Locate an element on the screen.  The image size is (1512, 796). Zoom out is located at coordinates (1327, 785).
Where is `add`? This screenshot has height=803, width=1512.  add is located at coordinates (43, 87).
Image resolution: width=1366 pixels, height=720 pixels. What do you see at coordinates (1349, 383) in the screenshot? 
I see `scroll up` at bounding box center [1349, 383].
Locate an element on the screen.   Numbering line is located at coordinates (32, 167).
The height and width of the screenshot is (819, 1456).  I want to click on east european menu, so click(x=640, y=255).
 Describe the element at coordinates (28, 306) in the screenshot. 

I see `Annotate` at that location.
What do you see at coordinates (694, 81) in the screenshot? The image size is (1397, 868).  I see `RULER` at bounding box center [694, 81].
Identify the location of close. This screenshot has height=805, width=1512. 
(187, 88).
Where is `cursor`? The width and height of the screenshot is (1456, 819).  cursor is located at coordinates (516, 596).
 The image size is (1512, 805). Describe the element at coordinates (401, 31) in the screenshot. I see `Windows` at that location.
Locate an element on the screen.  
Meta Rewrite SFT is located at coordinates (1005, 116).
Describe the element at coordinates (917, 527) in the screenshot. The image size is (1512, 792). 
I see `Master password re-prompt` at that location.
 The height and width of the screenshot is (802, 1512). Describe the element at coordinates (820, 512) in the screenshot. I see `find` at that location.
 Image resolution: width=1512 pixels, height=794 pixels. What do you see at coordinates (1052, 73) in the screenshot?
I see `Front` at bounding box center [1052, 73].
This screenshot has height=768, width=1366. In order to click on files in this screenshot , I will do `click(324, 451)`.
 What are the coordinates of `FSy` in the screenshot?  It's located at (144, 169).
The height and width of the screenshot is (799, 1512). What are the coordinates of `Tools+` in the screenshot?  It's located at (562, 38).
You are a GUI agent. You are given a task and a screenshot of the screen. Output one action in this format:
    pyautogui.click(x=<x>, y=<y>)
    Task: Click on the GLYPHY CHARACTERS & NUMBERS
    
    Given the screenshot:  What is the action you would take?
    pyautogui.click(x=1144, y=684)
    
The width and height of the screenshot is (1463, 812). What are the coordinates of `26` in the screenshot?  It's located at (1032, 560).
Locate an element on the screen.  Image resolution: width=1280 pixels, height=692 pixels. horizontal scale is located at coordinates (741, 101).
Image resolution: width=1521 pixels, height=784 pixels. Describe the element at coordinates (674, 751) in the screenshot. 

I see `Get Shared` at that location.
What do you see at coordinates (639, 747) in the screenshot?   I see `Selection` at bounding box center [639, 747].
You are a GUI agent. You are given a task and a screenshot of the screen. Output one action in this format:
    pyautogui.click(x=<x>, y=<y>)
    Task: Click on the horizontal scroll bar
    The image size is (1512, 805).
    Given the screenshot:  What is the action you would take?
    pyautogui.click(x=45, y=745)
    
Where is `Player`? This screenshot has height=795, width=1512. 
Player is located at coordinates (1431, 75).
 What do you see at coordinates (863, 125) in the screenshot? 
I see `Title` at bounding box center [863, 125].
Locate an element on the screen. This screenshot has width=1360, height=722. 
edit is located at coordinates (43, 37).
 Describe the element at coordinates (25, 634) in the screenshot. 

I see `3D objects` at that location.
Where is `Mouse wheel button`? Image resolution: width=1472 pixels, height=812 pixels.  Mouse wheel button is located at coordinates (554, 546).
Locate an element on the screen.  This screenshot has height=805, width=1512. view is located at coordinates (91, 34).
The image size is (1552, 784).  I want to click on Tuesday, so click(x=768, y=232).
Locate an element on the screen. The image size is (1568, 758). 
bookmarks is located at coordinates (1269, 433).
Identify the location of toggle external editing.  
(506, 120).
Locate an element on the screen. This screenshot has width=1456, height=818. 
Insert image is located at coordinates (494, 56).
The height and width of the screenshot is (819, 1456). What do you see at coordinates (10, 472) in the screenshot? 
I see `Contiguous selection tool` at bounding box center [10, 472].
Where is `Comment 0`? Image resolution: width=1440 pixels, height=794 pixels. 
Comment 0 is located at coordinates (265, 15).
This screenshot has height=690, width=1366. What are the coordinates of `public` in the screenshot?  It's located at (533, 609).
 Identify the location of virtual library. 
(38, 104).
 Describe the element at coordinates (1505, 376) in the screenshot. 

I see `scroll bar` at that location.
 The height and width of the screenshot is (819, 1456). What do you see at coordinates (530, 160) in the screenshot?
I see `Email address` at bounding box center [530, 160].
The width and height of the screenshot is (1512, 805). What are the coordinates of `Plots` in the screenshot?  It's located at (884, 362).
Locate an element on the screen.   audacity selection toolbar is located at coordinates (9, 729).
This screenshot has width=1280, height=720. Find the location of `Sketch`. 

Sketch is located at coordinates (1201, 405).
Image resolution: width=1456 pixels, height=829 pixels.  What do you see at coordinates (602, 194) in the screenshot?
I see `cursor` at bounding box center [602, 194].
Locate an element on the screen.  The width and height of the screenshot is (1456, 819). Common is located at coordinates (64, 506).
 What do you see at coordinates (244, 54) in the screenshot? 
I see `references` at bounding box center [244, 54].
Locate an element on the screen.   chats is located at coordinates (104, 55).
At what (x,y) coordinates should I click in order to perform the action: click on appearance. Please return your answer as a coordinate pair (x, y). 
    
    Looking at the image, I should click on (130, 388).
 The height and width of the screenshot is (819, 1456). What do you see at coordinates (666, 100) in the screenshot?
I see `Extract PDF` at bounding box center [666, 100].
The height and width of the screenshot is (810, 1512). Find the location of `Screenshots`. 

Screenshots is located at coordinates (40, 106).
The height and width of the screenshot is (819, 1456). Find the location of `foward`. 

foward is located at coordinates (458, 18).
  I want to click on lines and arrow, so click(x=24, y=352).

Aim
Copy all of the records above verbatim, line for line.

Task solution
Locate an element on the screen.  The image size is (1512, 796). Zoom out is located at coordinates (1327, 785).
Where is `add`? This screenshot has height=803, width=1512.  add is located at coordinates (43, 87).
Image resolution: width=1366 pixels, height=720 pixels. What do you see at coordinates (1349, 383) in the screenshot? 
I see `scroll up` at bounding box center [1349, 383].
Locate an element on the screen.   Numbering line is located at coordinates (32, 167).
The height and width of the screenshot is (819, 1456).  I want to click on east european menu, so click(x=640, y=255).
 Describe the element at coordinates (28, 306) in the screenshot. 

I see `Annotate` at that location.
What do you see at coordinates (694, 81) in the screenshot? The image size is (1397, 868).  I see `RULER` at bounding box center [694, 81].
Identify the location of close. This screenshot has height=805, width=1512. 
(187, 88).
Where is `cursor`? The width and height of the screenshot is (1456, 819).  cursor is located at coordinates (516, 596).
 The image size is (1512, 805). Describe the element at coordinates (401, 31) in the screenshot. I see `Windows` at that location.
Locate an element on the screen.  
Meta Rewrite SFT is located at coordinates (1005, 116).
Describe the element at coordinates (917, 527) in the screenshot. The image size is (1512, 792). 
I see `Master password re-prompt` at that location.
 The height and width of the screenshot is (802, 1512). Describe the element at coordinates (820, 512) in the screenshot. I see `find` at that location.
 Image resolution: width=1512 pixels, height=794 pixels. What do you see at coordinates (1052, 73) in the screenshot?
I see `Front` at bounding box center [1052, 73].
This screenshot has height=768, width=1366. In order to click on files in this screenshot , I will do `click(324, 451)`.
 What are the coordinates of `FSy` in the screenshot?  It's located at (144, 169).
The height and width of the screenshot is (799, 1512). What are the coordinates of `Tools+` in the screenshot?  It's located at (562, 38).
You are a GUI agent. You are given a task and a screenshot of the screen. Output one action in this format:
    pyautogui.click(x=<x>, y=<y>)
    Task: Click on the GLYPHY CHARACTERS & NUMBERS
    
    Given the screenshot:  What is the action you would take?
    pyautogui.click(x=1144, y=684)
    
The width and height of the screenshot is (1463, 812). What are the coordinates of `26` in the screenshot?  It's located at (1032, 560).
Locate an element on the screen.  Image resolution: width=1280 pixels, height=692 pixels. horizontal scale is located at coordinates (741, 101).
Image resolution: width=1521 pixels, height=784 pixels. Describe the element at coordinates (674, 751) in the screenshot. 

I see `Get Shared` at that location.
What do you see at coordinates (639, 747) in the screenshot?   I see `Selection` at bounding box center [639, 747].
You are a GUI agent. You are given a task and a screenshot of the screen. Output one action in this format:
    pyautogui.click(x=<x>, y=<y>)
    Task: Click on the horizontal scroll bar
    The image size is (1512, 805).
    Given the screenshot:  What is the action you would take?
    pyautogui.click(x=45, y=745)
    
Where is `Player`? This screenshot has height=795, width=1512. 
Player is located at coordinates (1431, 75).
 What do you see at coordinates (863, 125) in the screenshot? 
I see `Title` at bounding box center [863, 125].
Locate an element on the screen. This screenshot has width=1360, height=722. 
edit is located at coordinates (43, 37).
 Describe the element at coordinates (25, 634) in the screenshot. 

I see `3D objects` at that location.
Where is `Mouse wheel button`? Image resolution: width=1472 pixels, height=812 pixels.  Mouse wheel button is located at coordinates (554, 546).
Locate an element on the screen.  This screenshot has height=805, width=1512. view is located at coordinates (91, 34).
The image size is (1552, 784).  I want to click on Tuesday, so click(x=768, y=232).
Locate an element on the screen. The image size is (1568, 758). 
bookmarks is located at coordinates (1269, 433).
Identify the location of toggle external editing.  
(506, 120).
Locate an element on the screen. This screenshot has width=1456, height=818. 
Insert image is located at coordinates (494, 56).
The height and width of the screenshot is (819, 1456). What do you see at coordinates (10, 472) in the screenshot? 
I see `Contiguous selection tool` at bounding box center [10, 472].
Where is `Comment 0`? Image resolution: width=1440 pixels, height=794 pixels. 
Comment 0 is located at coordinates (265, 15).
This screenshot has height=690, width=1366. What are the coordinates of `public` in the screenshot?  It's located at (533, 609).
 Identify the location of virtual library. 
(38, 104).
 Describe the element at coordinates (1505, 376) in the screenshot. 

I see `scroll bar` at that location.
 The height and width of the screenshot is (819, 1456). What do you see at coordinates (530, 160) in the screenshot?
I see `Email address` at bounding box center [530, 160].
The width and height of the screenshot is (1512, 805). What are the coordinates of `Plots` in the screenshot?  It's located at (884, 362).
Locate an element on the screen.   audacity selection toolbar is located at coordinates (9, 729).
This screenshot has width=1280, height=720. Find the location of `Sketch`. 

Sketch is located at coordinates (1201, 405).
Image resolution: width=1456 pixels, height=829 pixels.  What do you see at coordinates (602, 194) in the screenshot?
I see `cursor` at bounding box center [602, 194].
Locate an element on the screen.  The width and height of the screenshot is (1456, 819). Common is located at coordinates (64, 506).
 What do you see at coordinates (244, 54) in the screenshot? 
I see `references` at bounding box center [244, 54].
Locate an element on the screen.   chats is located at coordinates (104, 55).
At what (x,y) coordinates should I click in order to perform the action: click on appearance. Please return your answer as a coordinate pair (x, y). 
    
    Looking at the image, I should click on (130, 388).
 The height and width of the screenshot is (819, 1456). What do you see at coordinates (666, 100) in the screenshot?
I see `Extract PDF` at bounding box center [666, 100].
The height and width of the screenshot is (810, 1512). Find the location of `Screenshots`. 

Screenshots is located at coordinates (40, 106).
The height and width of the screenshot is (819, 1456). Find the location of `foward`. 

foward is located at coordinates (458, 18).
  I want to click on lines and arrow, so click(x=24, y=352).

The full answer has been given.